Anayasaki değişiklikler konusunda tartışmalara yol açan bir kavram pozitif ayrımcılık. Yeni anayasada eksik ve gedikleriyle yer alması bir yana bu konuda eşitlik fikrini bahane ederek bunun gerçek ayrımcılık olduğunu savunanlar var.

Haksızlar!

çünkü Türkiye’de kadın ve erkek arasında eşitlik olmadığını fark edebilmeniz için kadın ya da feminist olmanız gerekmiyor. Bugün hukuk anlamında yaşadığımız sorunlar gündelik yaşam içerisinde çoğu kadına soluk aldırmaz bir halde. çok net bir biçimde istisnaların kaideleri bozamayacağı bir durum söz konusu. Ne yazık ki Türkiye’deki birçok kadın gazetelerin haftasonu eklerindeki albenili -ya da özellikle albenili biçimde sunulmaya çalışılan- hemcinslerinden farklı bir yaşam sürüyor ve ömürlerinin her anında ayrımcılığı yaşayarak soluk alıp veriyorlar.
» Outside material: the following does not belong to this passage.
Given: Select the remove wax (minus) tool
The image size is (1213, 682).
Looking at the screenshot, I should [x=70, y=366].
Türkiye’de kadın bugün İngilizcede ‘gender’ denilen ve dilimize toplumsal cinsiyet rolleri biçiminde aktarabileceğimiz iyi eş, vefakar anne, şefkatli yurttaş vb. kalıplarının kısıtlayıcılığıyla erkeklerden çok gerilerde kalmış durumda. Eşitlik anlamında, o çok meraklı olduğumuz gelişmiş ülkeler nezdinde nal toplar haldeyiz. Türkiye’de kadının oy hakkı olması ve bu hakkın ona yıllarca önce sunulmuş olması büyük bir ayrıcalık ama ne yazık ki ülkemizdeki kadınlar kendi yaşamlarının hakkı konusunda bu kadar şanslı değil!
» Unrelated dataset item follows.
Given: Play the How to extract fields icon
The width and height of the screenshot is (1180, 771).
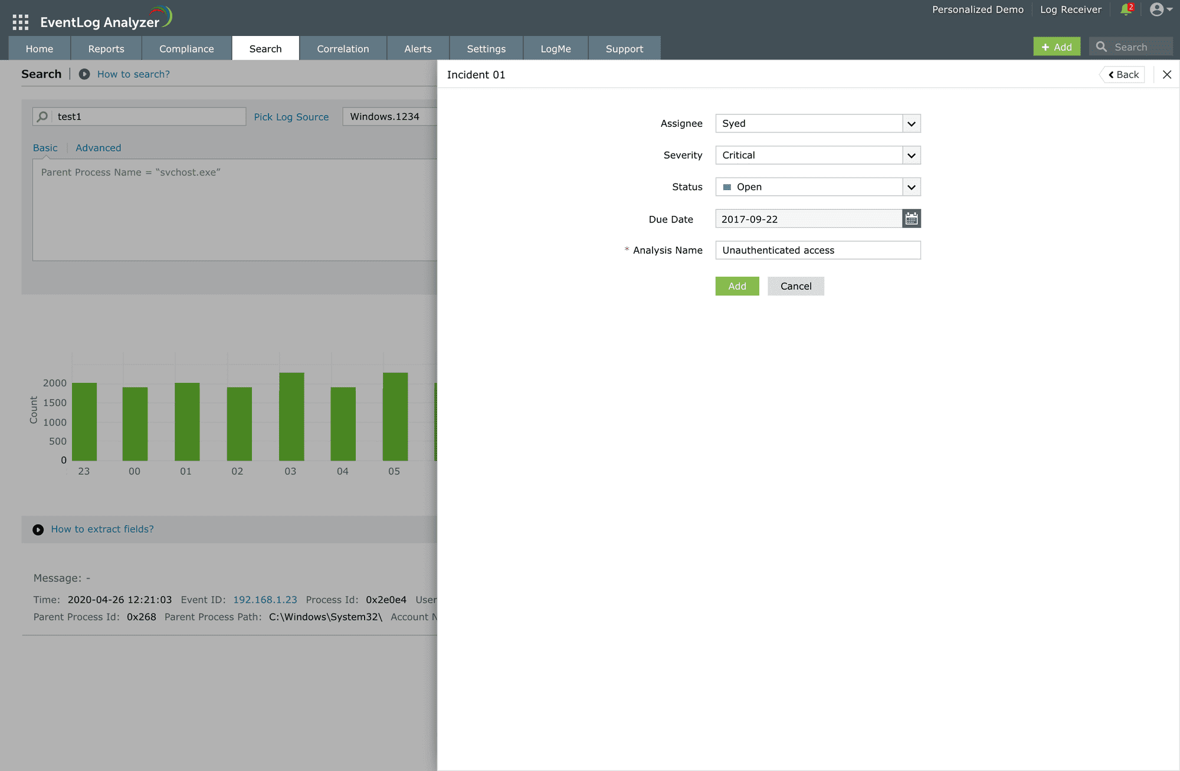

Doğusunda da böyle, batısında da böyle. Farklılıklar elbette var. Kimimizin başı açık, kimimizin değil. Fark etmiyor. Bu ülkede kadınlar hâlâ şiddetin alâsına reva görülüyor. Dosdoğru ya da üstü örtülü biçimde. Bilgili, diplomalı olmak da yetmiyor. Bugün Türkiye’de eşlerinden dayak yiyen kadınların en yüksek yüzdesini üniversite mezunu kadınlar oluşturuyorsa sorun farklı bir yerlerde seyrediyor demektir. Namus cinayetlerini burada telaffuz etmeden geçebilir miyiz?
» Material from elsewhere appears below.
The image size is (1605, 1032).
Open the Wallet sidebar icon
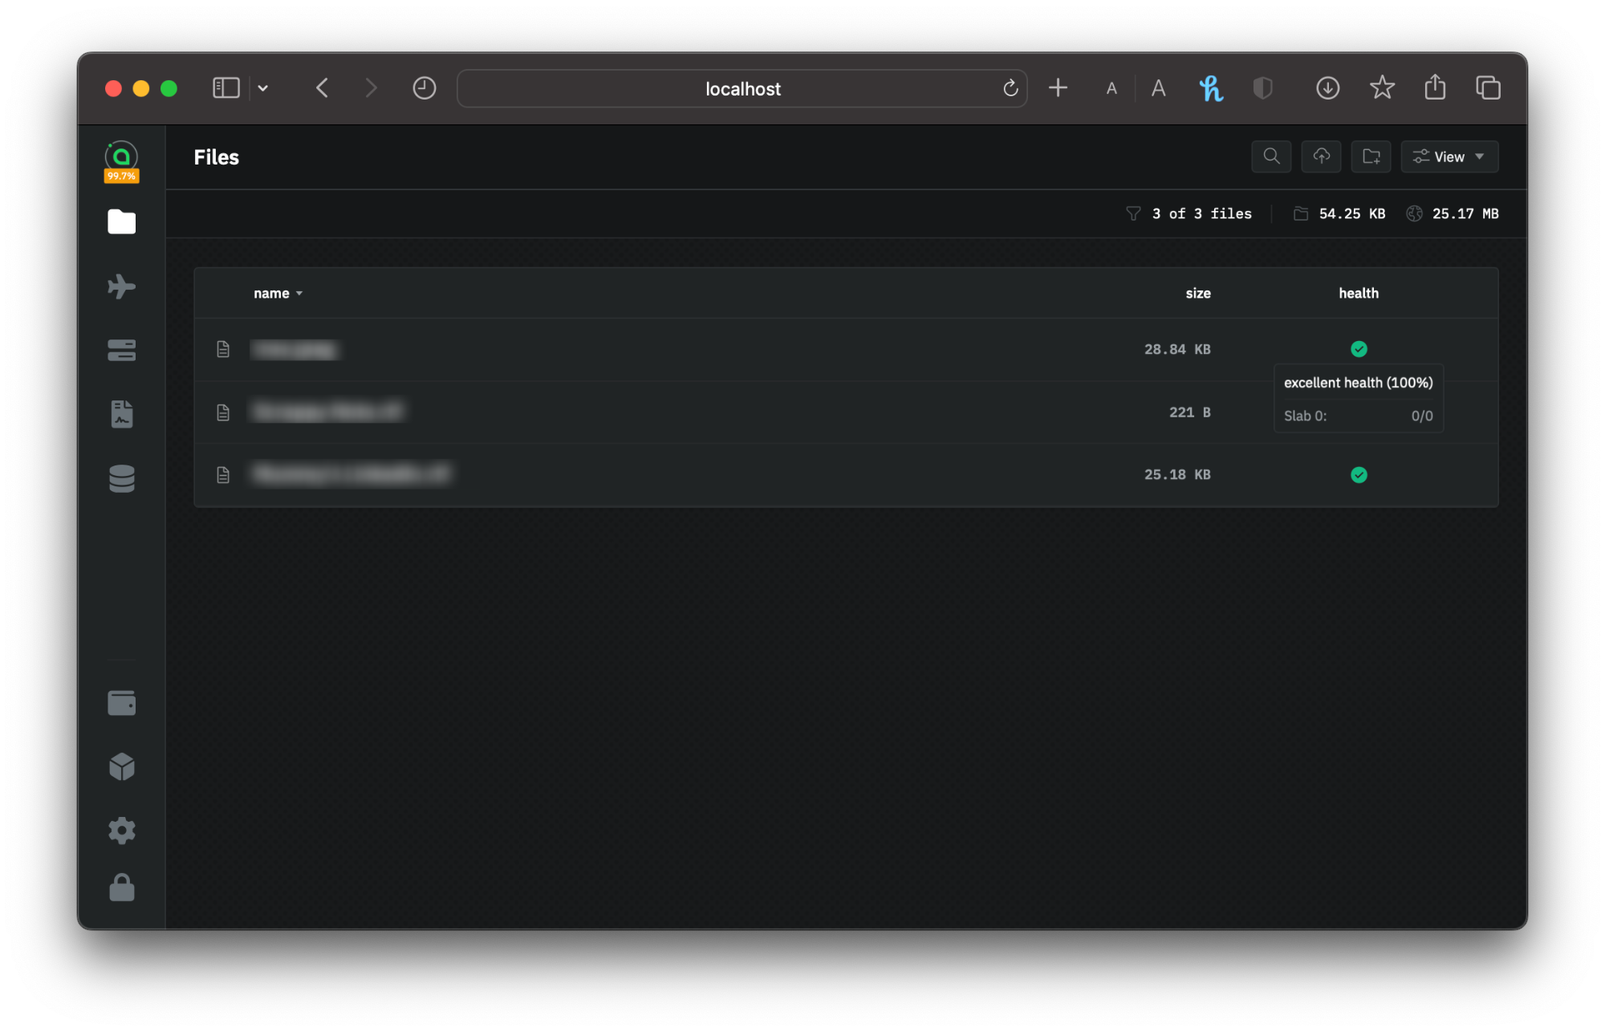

Bu feci hale karşılık kadınları analık fazileti, cennet rüyalarıyla oyalayan tüm söylemlere denilecek bir dizi şey var ve korkarım pek de romantik sözler değil bunlar. Kadının ihtiyacı olan birey olabilmesi, kısaca kendi yaşamına kendi karar verebilmesidir. Bir kadın anne olmayı da tercih edebilir, kariyer yapmayı da. Keşke şarkıdaki gibi ikisini bir arada yapmak o kadar kolay olsaydı! Bunun için de kadın hak ve özgürlükleri konusunda, başta eğitim olmak üzere her türlü pozitif ayrımcılık sadece şart değil bu ülkede; kadın-erkek ortak yaşamımızın olmazsa olmazı!

Türbanlı öğrencilerimizin okumasını özellikle bu yüzden isteyenlerden biriydim. Zira aynı görüşü paylaşan erkek öğrenciler, hiçbir engelle karşılaşmadan mezun oldu! Bu çifte standart değildir de nedir?

Sırası gelmişken kadın sığınma evlerinin ya da misafirhanelerin yaşadığı ekonomik sorunlar ve kesintilerin nedenini de sormuş olalım buradan. Bir de kapanış cümlesi yazalım: Kadının kaderi çorap yıkamak değildir beyler. O kaderi yaftalayana bakmalı.